**YOUR TASK**
Retype everything from the row containing "You are a GUI" down to the final row below, leaving the pictures out of your answer.

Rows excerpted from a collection

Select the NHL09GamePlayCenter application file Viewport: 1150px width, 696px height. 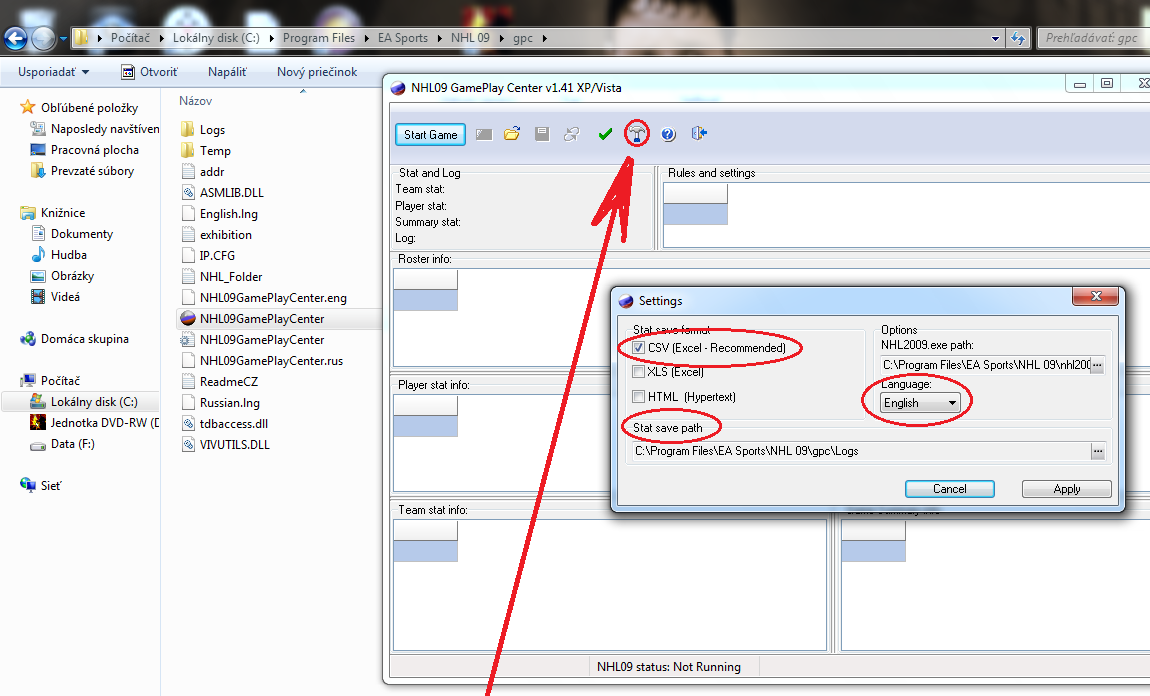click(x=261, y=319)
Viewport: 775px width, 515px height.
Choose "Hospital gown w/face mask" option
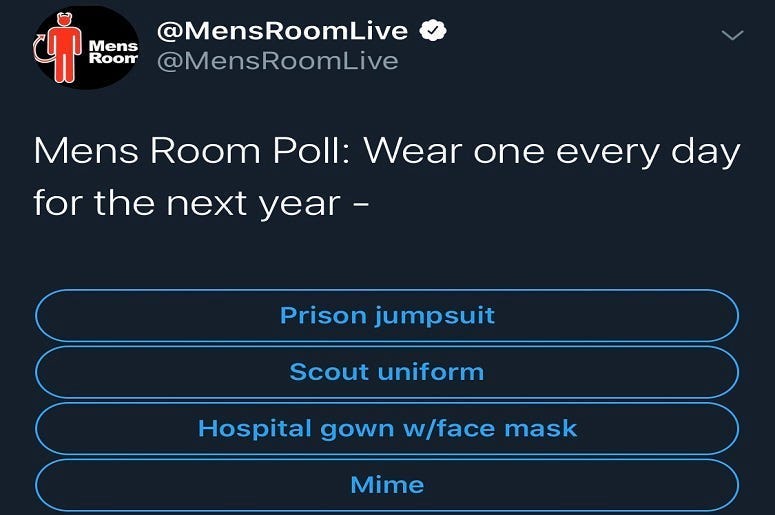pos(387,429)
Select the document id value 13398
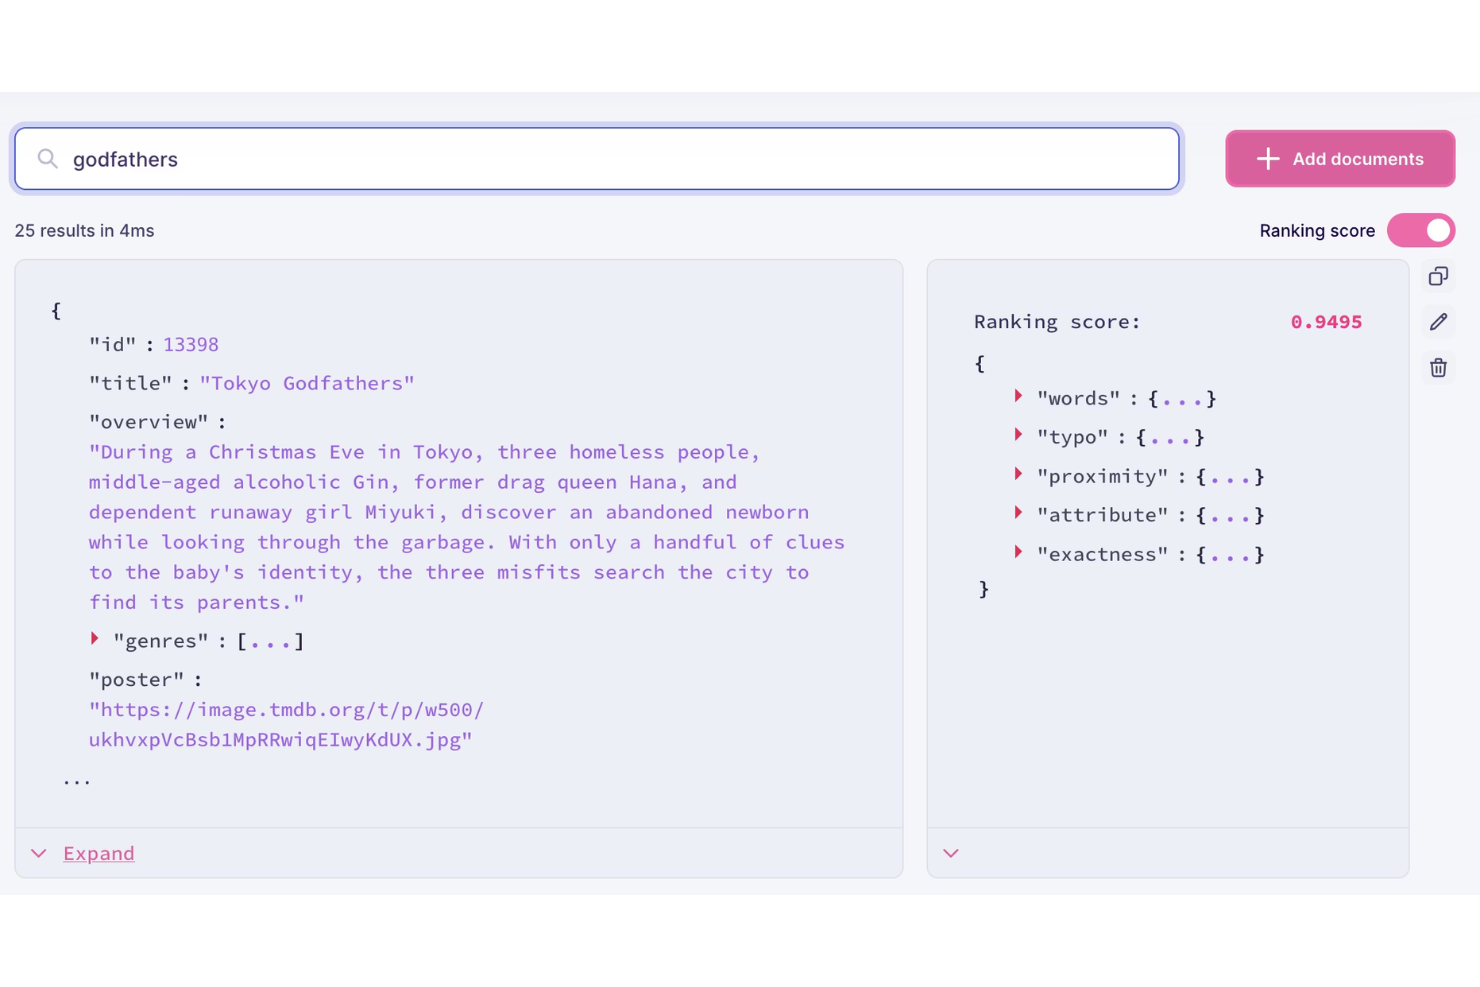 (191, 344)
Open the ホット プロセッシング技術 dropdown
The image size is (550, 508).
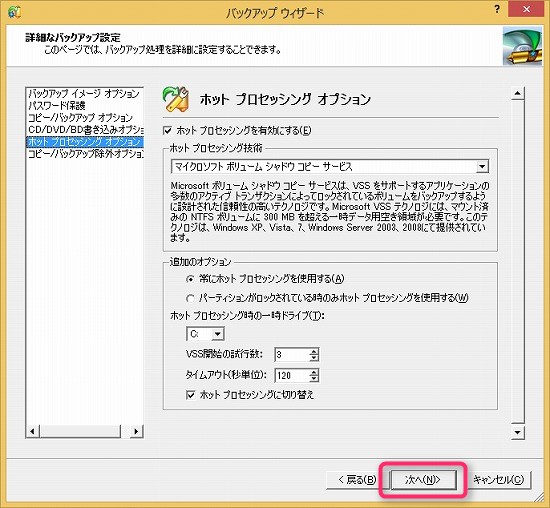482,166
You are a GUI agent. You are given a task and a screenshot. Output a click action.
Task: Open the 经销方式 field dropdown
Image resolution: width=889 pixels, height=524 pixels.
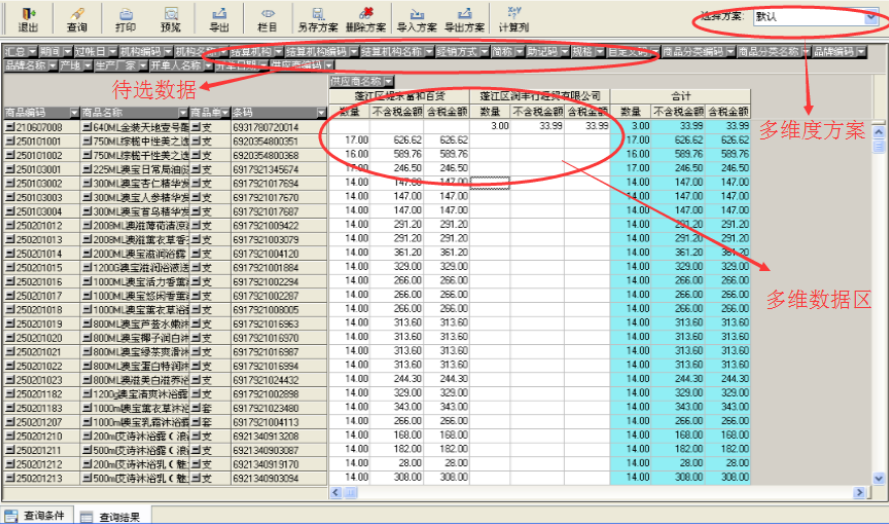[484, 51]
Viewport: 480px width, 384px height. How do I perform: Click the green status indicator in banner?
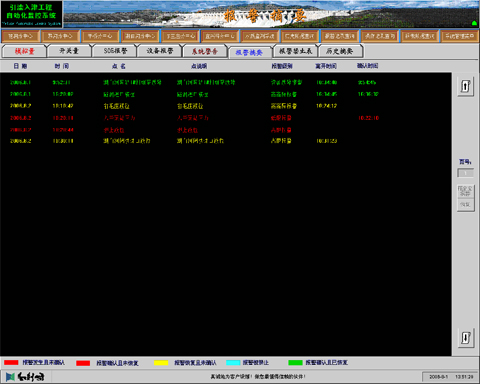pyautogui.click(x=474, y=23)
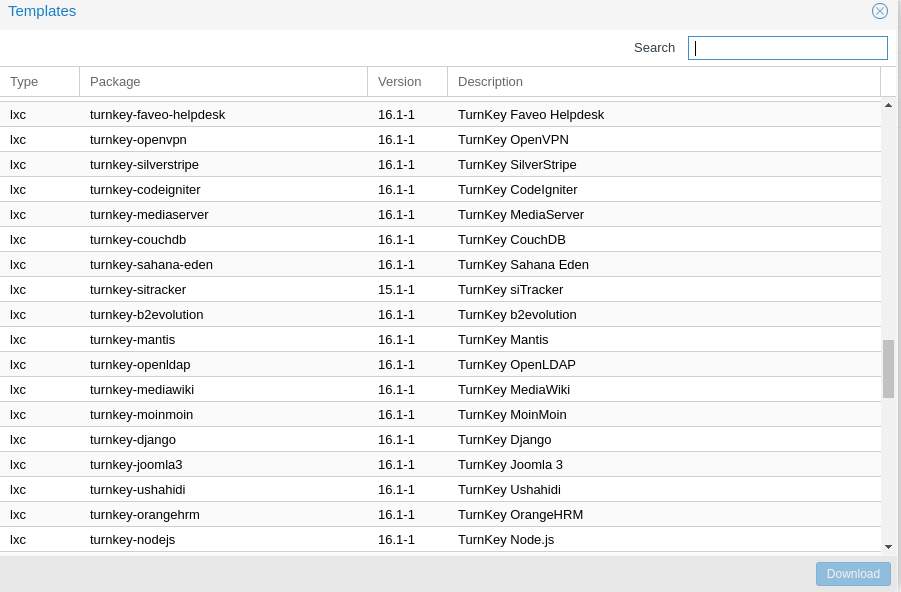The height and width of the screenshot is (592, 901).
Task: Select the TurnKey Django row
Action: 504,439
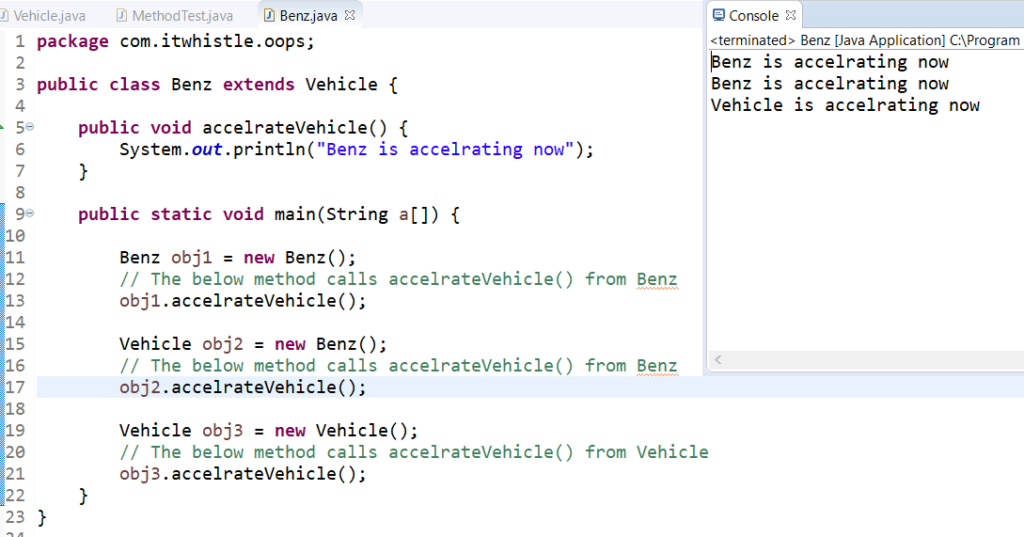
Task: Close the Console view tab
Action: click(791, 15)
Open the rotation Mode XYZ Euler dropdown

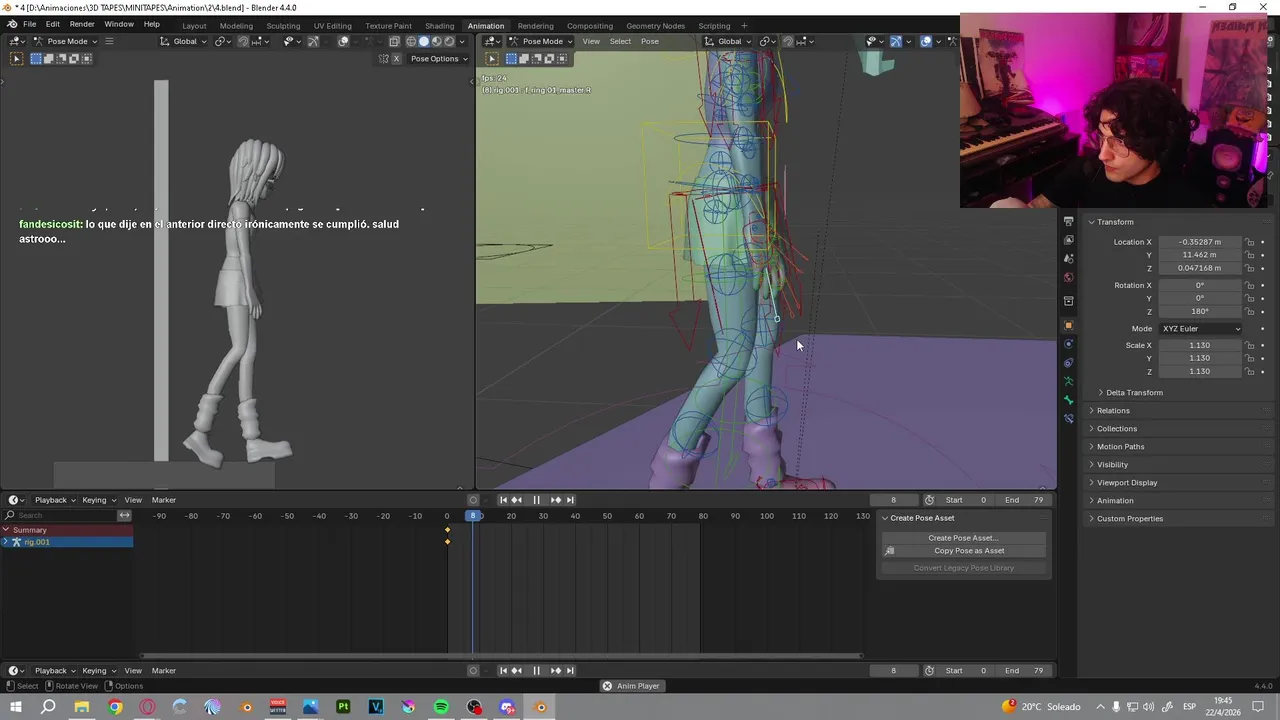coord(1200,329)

**SOLUTION TO THE PROBLEM**
You are a GUI agent. You are given a task and a screenshot. Output a click action.
Task: Open the 经销方式 field dropdown
Image resolution: width=889 pixels, height=524 pixels.
[484, 51]
Viewport: 480px width, 384px height. How do I perform: Click the green status indicator in banner?
pyautogui.click(x=474, y=23)
The height and width of the screenshot is (592, 901).
Task: Select the TurnKey Django row
Action: 504,439
Task: Close the Console view tab
Action: click(791, 15)
Open the rotation Mode XYZ Euler dropdown

coord(1200,329)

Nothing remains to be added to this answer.